I’ve been doing a lot of reading lately about soundex and other algorithms for matching words. In my iOS application, I have a simple alliteration function, basically just looking for matching starting characters. in the next version, I want to expand the alliteration and have a sounds like function.
Soundex is a nice simple function, primarily designed to work with surnames, that converts a name to a starting consonant sound and digits representing the remaining sounds. It’s a coding system that’s been around since the early 1900’s. It works, and it’s easy to use, but it is limited to english.
So, I setup a simple php test script to look at soundex results. The script creates a soundex code of the input, takes the first three characters of the soudex code and returns the results of an sql call:
$soundex = soundex($soundslike);
$soundexPrefix = substr($soundex, 0, 3);
$sql = "SELECT name from names WHERE SOUNDEX(name) LIKE '$soundexPrefix%' order by rand() limit 10";
This works ok. Here are a couple of examples:
input name sybcount soundex
Bill Bloi 1 B400
Bill Biley 2 B400
Bill Ballou 2 B400
Bill Boele 1 B400
Bill Balow 2 B400
Bill Builly 3 B400
Bill Billiou 2 B400
Bill Bayol 2 B400
Bill Bella 2 B400
Bill Ballie 2 B400
input name sybcount soundex
Louis Laux 1 L200
Louis Laske 1 L200
Louis Leigha 2 L200
Louis Luis 2 L200
Louis Lasse 1 L200
Louis Lucija 3 L220
Louis Lezo 2 L200
Louis Laessig 2 L220
Louis Luiz 2 L200
Louis Lucek 2 L220
Without prefixing the soundex return, the results are more narrow, for example:
input name sybcount soundex
William Willaim 2 W450
William Wollin 2 W450
William Willman 2 W455
William Wallin 2 W450
William Wahlman 2 W455
William Whelan 2 W450
William Wallman 2 W455
William William* 3 W450
William Woolen 2 W450
William Willam 2 W450
sybcount is a rough function I’m working on to count syllables in the name returned. Since I’m looking to do sounds like for full names, I’m going to expand the script a bit to get given and surnames and return full name. For sounds like, I want the user to have the flexibility of options like:
- Bob Newhart
- % New%
- Bob New%
In this case, using % as a wild card. The first choice, the first name would sound like Bob, the last would sound like Newhart.

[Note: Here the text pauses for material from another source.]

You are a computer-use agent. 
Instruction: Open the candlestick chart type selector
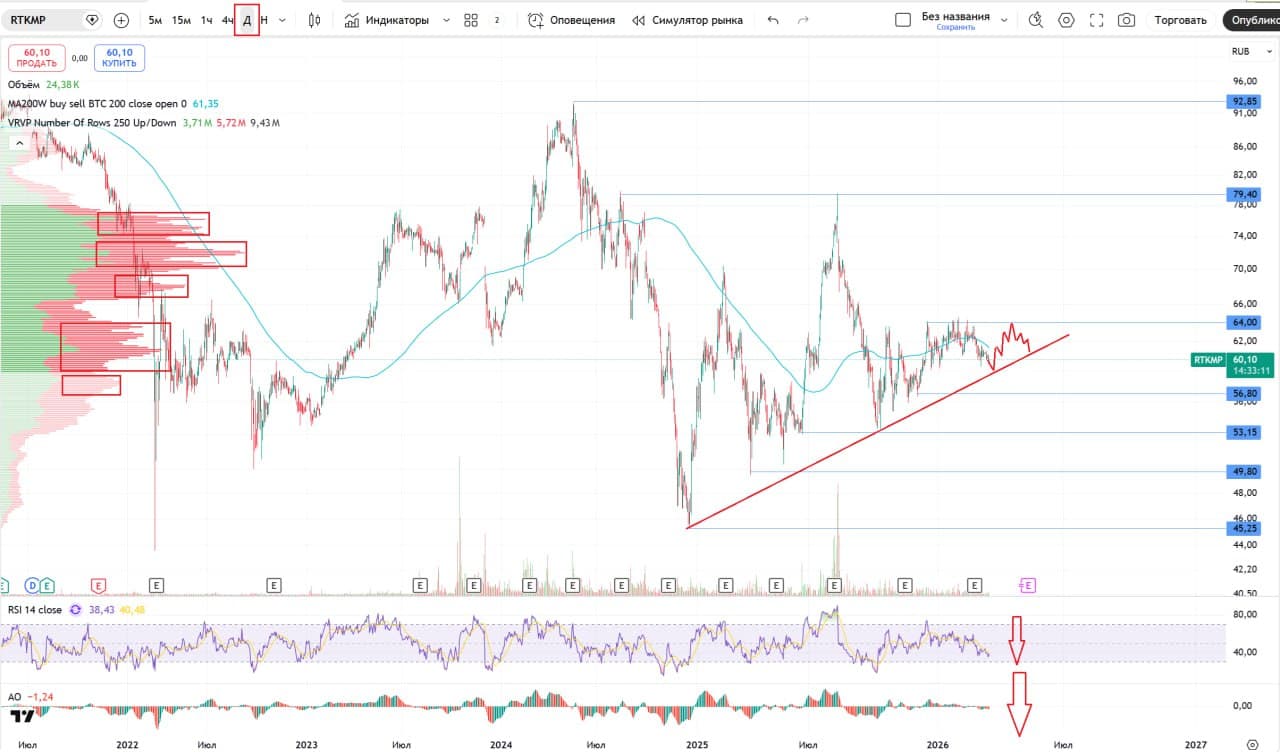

Looking at option 1, if I set no prefix for the soundex, meaning use the full soundex code, Bob returns nothing. If I set the prefix to 1, then it returns anything that starts with B or N. The results are not impressive:
soundslike: Bob, Newhart
soundex, B, N
SELECT name from names WHERE givenname = 1 and SOUNDEX(name) LIKE 'B%' order by rand() limit 10
SELECT name from names WHERE surname = 1 and SOUNDEX(name) LIKE 'N%' order by rand() limit 10
inputs name sybcount
Bob Newhart Babette Nicolette 6
Bob Newhart Bibi Nowland 4
Bob Newhart Bijan Nuffer 4
Bob Newhart Breanne Nasri 4
Bob Newhart Bahnbeamter Nedina 6
Bob Newhart Baldassare Nagengast 7
Bob Newhart Beggue Nolette 4
Bob Newhart Baptiste Nabavian 7
Bob Newhart Byron Najera 5
Bob Newhart Barnardus Nickless 5
No prefix works with some names, but still, the results are not great:
soundslike: Jimmy, Carter
soundex, J500, C636
SELECT name from names WHERE givenname = 1 and SOUNDEX(name) LIKE 'J500%' order by rand() limit 10
SELECT name from names WHERE surname = 1 and SOUNDEX(name) LIKE 'C636%' order by rand() limit 10
inputs name sybcount
Jimmy Carter Joannah Cryder 4
Jimmy Carter Jenna Courtright 4
Jimmy Carter Jemina Carrethers 6
Jimmy Carter Jamey Caruthers 5
Jimmy Carter Jana Carrothers 5
Jimmy Carter Jannie Crowther 4
Jimmy Carter Jane Cordeiro 5
Jimmy Carter Janie Carruthers 5
Jimmy Carter Jesenia Cardeiro 7
Jimmy Carter Jasna Cardera 5
Metaphone is a popular sounds like alternative. So, again, I want to convert the incoming sounds like names into metaphone code, the restrict the result set to names that match part of the code.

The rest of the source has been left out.